ORIF, open reduction internal fixation; RSA, reverse shoulder arthroplasty; SD, standard deviation.

Boldface indicates statistical significance.

P values calculated using analysis of variance.

Figure 1

Range of motion data including (A) active forward flexion, (B) passive forward flexion, and (C) external rotation among nonoperative, ORIF, and RSA cohorts at 2 weeks, 6 weeks, 3 months, and 6 months. ∗∗ = statistically significant difference between groups. ORIF, open reduction internal fixation; RSA, reverse shoulder arthroplasty.
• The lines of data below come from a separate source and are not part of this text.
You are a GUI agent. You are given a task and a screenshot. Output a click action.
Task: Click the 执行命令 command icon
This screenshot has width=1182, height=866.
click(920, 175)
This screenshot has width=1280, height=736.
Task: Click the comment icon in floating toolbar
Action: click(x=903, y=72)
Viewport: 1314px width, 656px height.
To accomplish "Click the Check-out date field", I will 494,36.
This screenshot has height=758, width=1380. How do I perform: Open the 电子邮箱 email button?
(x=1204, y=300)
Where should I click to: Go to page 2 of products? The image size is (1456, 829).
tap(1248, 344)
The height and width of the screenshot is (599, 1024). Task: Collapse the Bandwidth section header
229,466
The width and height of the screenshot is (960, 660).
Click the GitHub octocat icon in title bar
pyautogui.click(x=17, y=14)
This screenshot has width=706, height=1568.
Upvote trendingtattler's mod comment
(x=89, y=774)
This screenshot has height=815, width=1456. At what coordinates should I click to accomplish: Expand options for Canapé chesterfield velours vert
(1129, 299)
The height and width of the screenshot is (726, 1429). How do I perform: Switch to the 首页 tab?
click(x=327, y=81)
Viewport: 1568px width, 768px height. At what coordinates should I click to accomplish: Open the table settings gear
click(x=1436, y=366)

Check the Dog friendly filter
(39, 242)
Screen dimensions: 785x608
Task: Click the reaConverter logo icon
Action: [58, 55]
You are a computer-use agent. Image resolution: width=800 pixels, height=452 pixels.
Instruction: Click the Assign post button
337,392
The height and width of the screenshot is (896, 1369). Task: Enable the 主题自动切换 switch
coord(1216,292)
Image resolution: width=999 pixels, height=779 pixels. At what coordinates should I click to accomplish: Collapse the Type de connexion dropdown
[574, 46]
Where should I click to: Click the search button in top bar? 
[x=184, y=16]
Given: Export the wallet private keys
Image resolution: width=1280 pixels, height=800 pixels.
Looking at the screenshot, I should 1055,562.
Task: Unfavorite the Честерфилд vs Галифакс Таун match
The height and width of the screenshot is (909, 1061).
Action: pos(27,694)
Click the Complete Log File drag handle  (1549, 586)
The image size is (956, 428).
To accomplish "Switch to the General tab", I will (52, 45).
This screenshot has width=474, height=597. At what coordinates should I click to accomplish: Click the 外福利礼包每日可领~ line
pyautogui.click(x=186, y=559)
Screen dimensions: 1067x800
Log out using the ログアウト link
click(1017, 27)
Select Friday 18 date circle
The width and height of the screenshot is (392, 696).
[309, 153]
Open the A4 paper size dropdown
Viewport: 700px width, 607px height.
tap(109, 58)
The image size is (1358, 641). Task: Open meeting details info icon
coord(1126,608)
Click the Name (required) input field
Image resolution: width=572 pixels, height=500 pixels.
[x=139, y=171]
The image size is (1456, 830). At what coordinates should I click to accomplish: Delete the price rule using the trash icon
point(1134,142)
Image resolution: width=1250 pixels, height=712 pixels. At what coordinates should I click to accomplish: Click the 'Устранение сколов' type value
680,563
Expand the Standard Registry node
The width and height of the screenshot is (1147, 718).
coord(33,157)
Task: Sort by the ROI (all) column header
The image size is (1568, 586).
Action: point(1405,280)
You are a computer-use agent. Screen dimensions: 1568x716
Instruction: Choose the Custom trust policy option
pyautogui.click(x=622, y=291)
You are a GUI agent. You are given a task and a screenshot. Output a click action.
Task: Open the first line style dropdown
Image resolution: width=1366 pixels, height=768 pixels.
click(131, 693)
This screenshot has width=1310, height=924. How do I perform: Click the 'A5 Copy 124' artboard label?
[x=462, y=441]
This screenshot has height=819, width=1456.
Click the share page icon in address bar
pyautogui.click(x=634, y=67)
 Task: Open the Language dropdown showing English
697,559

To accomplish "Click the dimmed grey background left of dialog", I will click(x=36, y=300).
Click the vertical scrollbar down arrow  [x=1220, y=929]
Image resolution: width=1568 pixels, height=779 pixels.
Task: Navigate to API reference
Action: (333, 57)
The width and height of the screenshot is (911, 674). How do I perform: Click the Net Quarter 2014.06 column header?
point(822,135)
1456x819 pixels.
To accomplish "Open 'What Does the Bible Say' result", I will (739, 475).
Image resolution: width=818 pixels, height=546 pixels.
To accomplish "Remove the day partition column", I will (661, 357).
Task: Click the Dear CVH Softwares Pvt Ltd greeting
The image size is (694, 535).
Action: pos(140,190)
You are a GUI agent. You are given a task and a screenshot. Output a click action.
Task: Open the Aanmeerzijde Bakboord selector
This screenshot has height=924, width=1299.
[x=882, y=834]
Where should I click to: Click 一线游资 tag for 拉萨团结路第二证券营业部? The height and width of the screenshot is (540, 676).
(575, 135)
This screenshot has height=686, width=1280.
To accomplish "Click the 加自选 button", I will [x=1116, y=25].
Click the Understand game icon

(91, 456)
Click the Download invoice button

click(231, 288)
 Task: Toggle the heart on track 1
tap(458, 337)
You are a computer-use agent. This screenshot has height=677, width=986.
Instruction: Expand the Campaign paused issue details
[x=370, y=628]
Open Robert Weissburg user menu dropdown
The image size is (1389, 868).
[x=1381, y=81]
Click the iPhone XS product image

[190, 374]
PROs were also compared among the groups (Table III and Fig. 2, A–D). Significant differences in visual analog scale pain scores were observed among the groups at 2 weeks (RSA = 2.7, ORIF = 2.4, nonoperative = 6.2; P < .01), 6 weeks (RSA = 1.1, ORIF = 2.1, nonoperative = 3.5; P < .01), and 1 year (P < .01) but not at 3 months (P = .33) or 6 months (P = .24). In addition, PROMIS pain interference scores were significantly different among the groups at 2 weeks (RSA = 63.8, ORIF = 64.1, nonoperative = 68.9; P = .02), 6 weeks (RSA = 57.4, ORIF = 57.3, nonoperative = 61.0; P = .04), and 3 months (RSA = 50.0, ORIF = 55.2, nonoperative = 59.6; P < .01) but not at 6 months (P = .10) or 1 year (P = .07). PROMIS physical function scores were significantly different among the groups at 6 weeks (RSA = 33.8, ORIF = 35.9, nonoperative = 30.7; P < .01), 3 months (RSA = 39.0, ORIF = 40.8, nonoperative = 35.4; P = .045), 6 months (RSA = 42.2, ORIF = 44.8, nonoperative = 37.4; P = .01), and 1 year (RSA = 46.0, ORIF = 48.1, nonoperative = 37.9; P = .01) but not at 2 weeks (P = .23). No differences in PROMIS depression scores were identified at any follow-up time point (P > .05 for all).

Table III

Patient-reported outcomes

	Nonoperative (N = 41)	ORIF (N = 23)	RSA (N = 24)	P value∗
VAS pain score (mean ± SD)
2-week follow-up	6.2 ± 3.3	2.4 ± 2.2	2.7 ± 2.6	<.01
6-week follow-up	3.5 ± 2.9	2.1 ± 2.5	1.1 ± 1.7	<.01
3-month follow-up	1.9 ± 2.1	1.5 ± 1.7	1.1 ± 2.0	.33
6-month follow-up	1.7 ± 2.3	1.1 ± 1.5	0.8 ± 1.6	.24
1-yr follow-up	0.6 ± 1.3	1.7 ± 1.4	0.1 ± 0.3	<.01
PROMIS pain interference (mean ± SD)
2-week follow-up	68.9 ± 5.8	64.1 ± 7.2	63.8 ± 6.9	.02
6-week follow-up	61.0 ± 5.9	57.3 ± 4.4	57.4 ± 5.7	.04
3-month follow-up	59.6 ± 6.1	55.2 ± 6.4	50.0 ± 7.3	<.01
6-month follow-up	57.9 ± 8.5	52.7 ± 7.8	53.3 ± 6.0	.10
1-yr follow-up	58.4 ± 9.7	50.3 ± 7.5	51.2 ± 5.9	.07
PROMIS physical function (mean ± SD)
2-week follow-up	28.4 ± 6.9	31.3 ± 6.0	28.3 ± 4.8	.23
6-week follow-up	30.7 ± 4.9	35.9 ± 5.4	33.8 ± 4.4	<.01
3-month follow-up	35.4 ± 8.7	40.8 ± 5.5	39.0 ± 4.3	.045
6-month follow-up	37.4 ± 8.5	44.8 ± 5.6	42.2 ± 5.2	.01
1-yr follow-up	37.9 ± 7.7	48.1 ± 8.2	46.0 ± 4.7	.01
PROMIS depression (mean ± SD)
2-week follow-up	58.1 ± 9.1	53.0 ± 8.9	55.8 ± 7.0	.18
6-week follow-up	52.3 ± 9.2	52.0 ± 7.7	52.8 ± 7.3	.96
3-month follow-up	51.0 ± 8.5	47.7 ± 7.1	49.3 ± 10.2	.47
6-month follow-up	51.3 ± 9.9	45.9 ± 10.6	46.8 ± 10.6	.27
1-yr follow-up	49.7 ± 7.7	43.4 ± 8.0	47.1 ± 8.6	.24

ORIF, open reduction internal fixation; RSA, reverse shoulder arthroplasty; PROMIS, Patient-Reported Outcomes Measurement Information System; SD, standard deviation; VAS, visual analog scale.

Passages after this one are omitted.